Quote the records that follow in full, leaving the pictures out.

DATA FOR PROCESSING
⟨

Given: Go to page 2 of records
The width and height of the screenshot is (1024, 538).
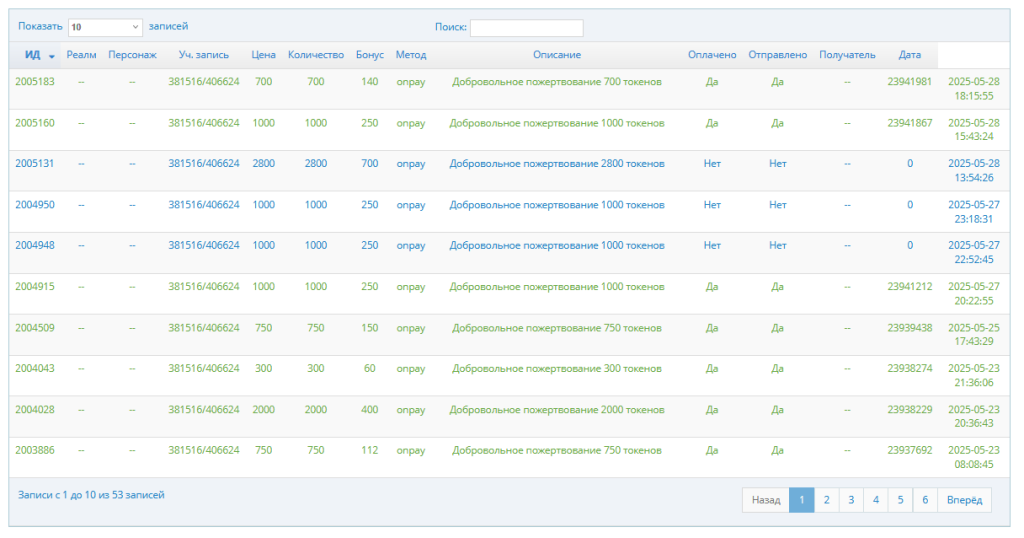Looking at the screenshot, I should coord(826,500).
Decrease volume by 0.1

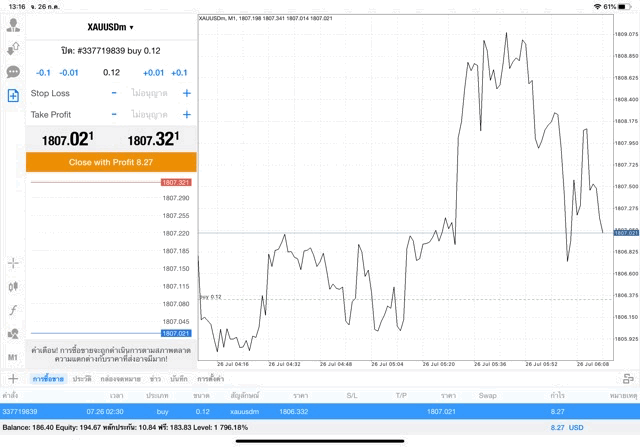point(43,72)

⟩

RESULT OF THIS EXERCISE
Given: Go to page 2 of records
The width and height of the screenshot is (1024, 538).
Looking at the screenshot, I should coord(826,500).
Decrease volume by 0.1

point(43,72)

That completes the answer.